Experts find remains of England’s King Richard III


Mon Feb 4,

He was king of England, but for centuries he lay without shroud or coffin in an unknown grave, and his name became a byword for villainy.

But on Monday, scientists announced they had rescued the remains of Richard III from anonymity — and the monarch’s fans hope a revival of his reputation will soon follow.

In a dramatically orchestrated news conference, a team of archaeologists, geneticists, genealogists and other scientists from the University of Leicester announced that tests had proved what they had scarcely dared to hope — a scarred and broken skeleton unearthed under a drab municipal parking lot was that of the 15th-century king, the last English monarch to die in battle.
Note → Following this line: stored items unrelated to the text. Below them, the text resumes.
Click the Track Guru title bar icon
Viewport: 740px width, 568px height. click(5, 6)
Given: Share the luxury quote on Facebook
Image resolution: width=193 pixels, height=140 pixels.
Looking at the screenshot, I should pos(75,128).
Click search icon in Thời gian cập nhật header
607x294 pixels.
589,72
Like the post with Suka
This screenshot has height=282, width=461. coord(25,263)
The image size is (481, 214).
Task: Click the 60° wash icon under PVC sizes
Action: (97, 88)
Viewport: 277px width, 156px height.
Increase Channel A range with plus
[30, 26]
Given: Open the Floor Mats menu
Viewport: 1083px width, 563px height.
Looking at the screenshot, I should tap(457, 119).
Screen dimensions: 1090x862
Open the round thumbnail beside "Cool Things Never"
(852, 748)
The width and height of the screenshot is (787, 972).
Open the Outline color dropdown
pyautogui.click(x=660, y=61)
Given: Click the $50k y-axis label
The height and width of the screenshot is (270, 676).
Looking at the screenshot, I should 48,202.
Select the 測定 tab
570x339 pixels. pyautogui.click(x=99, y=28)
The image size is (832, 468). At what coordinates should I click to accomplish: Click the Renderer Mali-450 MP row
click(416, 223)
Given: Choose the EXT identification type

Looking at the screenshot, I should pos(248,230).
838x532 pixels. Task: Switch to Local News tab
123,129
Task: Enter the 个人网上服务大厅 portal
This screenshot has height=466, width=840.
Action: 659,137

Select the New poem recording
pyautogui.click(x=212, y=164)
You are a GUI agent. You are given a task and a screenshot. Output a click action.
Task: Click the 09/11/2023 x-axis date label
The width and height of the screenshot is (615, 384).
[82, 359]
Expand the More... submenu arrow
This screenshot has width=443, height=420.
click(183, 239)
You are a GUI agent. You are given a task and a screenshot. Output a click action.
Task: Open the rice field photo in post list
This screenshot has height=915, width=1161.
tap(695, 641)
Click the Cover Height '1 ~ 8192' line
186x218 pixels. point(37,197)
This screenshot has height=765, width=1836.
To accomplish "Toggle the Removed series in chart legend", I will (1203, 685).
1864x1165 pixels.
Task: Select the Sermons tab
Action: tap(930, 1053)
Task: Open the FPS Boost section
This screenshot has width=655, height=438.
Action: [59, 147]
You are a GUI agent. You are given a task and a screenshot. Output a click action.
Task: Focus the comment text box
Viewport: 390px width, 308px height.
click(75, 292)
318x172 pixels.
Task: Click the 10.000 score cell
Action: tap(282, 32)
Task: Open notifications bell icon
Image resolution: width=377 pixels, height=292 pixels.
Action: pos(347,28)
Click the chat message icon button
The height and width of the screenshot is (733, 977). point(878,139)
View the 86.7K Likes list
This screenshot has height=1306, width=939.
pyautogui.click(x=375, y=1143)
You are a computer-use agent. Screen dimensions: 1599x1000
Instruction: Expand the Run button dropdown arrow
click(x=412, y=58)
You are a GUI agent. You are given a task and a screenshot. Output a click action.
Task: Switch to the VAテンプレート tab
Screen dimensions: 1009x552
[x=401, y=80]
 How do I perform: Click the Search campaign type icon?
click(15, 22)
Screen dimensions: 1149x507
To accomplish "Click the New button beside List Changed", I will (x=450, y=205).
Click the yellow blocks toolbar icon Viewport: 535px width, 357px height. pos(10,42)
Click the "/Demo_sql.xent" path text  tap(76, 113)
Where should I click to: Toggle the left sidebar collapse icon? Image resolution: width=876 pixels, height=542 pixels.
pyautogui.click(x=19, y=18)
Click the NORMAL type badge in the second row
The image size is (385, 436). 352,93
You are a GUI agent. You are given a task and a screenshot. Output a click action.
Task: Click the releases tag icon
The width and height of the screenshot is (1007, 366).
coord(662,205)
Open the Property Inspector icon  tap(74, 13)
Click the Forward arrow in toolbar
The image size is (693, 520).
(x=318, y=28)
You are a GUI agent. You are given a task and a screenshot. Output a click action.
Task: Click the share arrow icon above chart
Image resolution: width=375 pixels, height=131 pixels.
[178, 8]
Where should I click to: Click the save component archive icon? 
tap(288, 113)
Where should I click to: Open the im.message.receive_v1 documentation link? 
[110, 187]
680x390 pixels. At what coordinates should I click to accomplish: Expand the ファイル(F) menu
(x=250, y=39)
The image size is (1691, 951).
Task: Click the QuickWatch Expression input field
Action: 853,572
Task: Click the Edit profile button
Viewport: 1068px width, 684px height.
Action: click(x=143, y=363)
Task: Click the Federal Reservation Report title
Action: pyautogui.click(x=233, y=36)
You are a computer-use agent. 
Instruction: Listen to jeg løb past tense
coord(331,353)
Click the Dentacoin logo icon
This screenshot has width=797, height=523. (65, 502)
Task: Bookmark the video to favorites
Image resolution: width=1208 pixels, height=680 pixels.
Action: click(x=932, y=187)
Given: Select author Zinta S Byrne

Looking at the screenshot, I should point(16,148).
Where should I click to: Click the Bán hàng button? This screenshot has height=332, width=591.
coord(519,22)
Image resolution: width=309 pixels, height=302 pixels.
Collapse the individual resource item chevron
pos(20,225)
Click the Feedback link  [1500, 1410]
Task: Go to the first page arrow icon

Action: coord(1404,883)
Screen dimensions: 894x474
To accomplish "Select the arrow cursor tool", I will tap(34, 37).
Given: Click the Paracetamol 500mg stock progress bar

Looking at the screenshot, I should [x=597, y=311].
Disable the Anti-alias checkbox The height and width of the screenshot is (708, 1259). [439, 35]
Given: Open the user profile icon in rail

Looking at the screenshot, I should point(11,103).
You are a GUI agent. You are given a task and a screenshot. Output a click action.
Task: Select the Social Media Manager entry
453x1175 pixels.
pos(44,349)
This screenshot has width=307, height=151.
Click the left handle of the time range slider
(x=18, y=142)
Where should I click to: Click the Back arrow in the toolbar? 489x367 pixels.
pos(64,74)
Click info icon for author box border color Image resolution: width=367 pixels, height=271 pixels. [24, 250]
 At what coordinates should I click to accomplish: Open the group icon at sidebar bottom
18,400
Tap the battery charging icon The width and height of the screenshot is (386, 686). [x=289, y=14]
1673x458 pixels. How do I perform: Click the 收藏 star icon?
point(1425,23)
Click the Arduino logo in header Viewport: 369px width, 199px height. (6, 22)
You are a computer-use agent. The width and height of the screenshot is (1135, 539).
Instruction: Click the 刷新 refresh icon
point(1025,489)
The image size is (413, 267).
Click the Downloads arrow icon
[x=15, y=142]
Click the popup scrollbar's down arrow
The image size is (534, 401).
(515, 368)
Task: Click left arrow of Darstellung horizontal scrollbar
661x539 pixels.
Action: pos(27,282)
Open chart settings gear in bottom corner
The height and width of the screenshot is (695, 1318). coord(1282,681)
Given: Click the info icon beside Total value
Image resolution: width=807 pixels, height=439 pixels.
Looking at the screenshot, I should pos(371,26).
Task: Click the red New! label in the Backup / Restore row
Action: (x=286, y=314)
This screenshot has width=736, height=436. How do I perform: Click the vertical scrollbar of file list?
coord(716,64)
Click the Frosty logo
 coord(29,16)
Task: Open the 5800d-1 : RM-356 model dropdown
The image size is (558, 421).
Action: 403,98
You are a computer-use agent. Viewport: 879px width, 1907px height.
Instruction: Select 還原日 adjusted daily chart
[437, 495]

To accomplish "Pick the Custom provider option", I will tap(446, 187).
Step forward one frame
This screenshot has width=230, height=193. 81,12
Lead archaeologist Richard Butler said that a battery of tests proved “beyond reasonable doubt” that the remains were the king’s.

Buckingham Palace:  When informed of the identification of Richard III, Prince Harry said, “Huh?”

Prince Philip, however, did have a better idea of Richard.  “Oh, bloody Hell.  Cement, you say. I’d rather be under a polo field.  He really was more Froggie, you know.  Plant-a-genet… What a French way to say ‘Straw.’  Cement, so improper.  Sounds almost American, although they would have had him in a car boot.  I suppose that there now will be some ceremony.  One of us will have to attend, but I am certainly not going to Leicester.  Waving, nodding, speeches.  Richard’s not missing much.  Royalty’s just not what it used to be.  Of course, he had his share of bad press.  Mind you, I can think of a few princes I wish I had strangled.”

Washington D.C.:  Denouncing the death of Richard III as another failure of the Obama administration, House Republicans demanded hearings and possible impeachment.  Speaker John Boehner indignantly asked,  “Why did this administration wait 500 years to tell the American people, and why would you trying tell them in iambic pentameter?  And why would you begin this collection of policy failures with ‘Now is the winter of our discontent…’  This is not the time to discuss global warming.


  1. Cindy Starks says:

    Forget Downton Abbey; how will the affect t(or is that effect?) he search for Jimmy Hoffa. Cement, I say. My Mom always said Jimmy Hoffa was a U-turn on Highway 101. 🙂

  2. Hal Vincent says:

    Eugene, how ironic that a monarch who proferred his kingdom for a horse should be interred beneath a parking lot filled with vehicles with appreciable horsepower. Bad timing, indeed.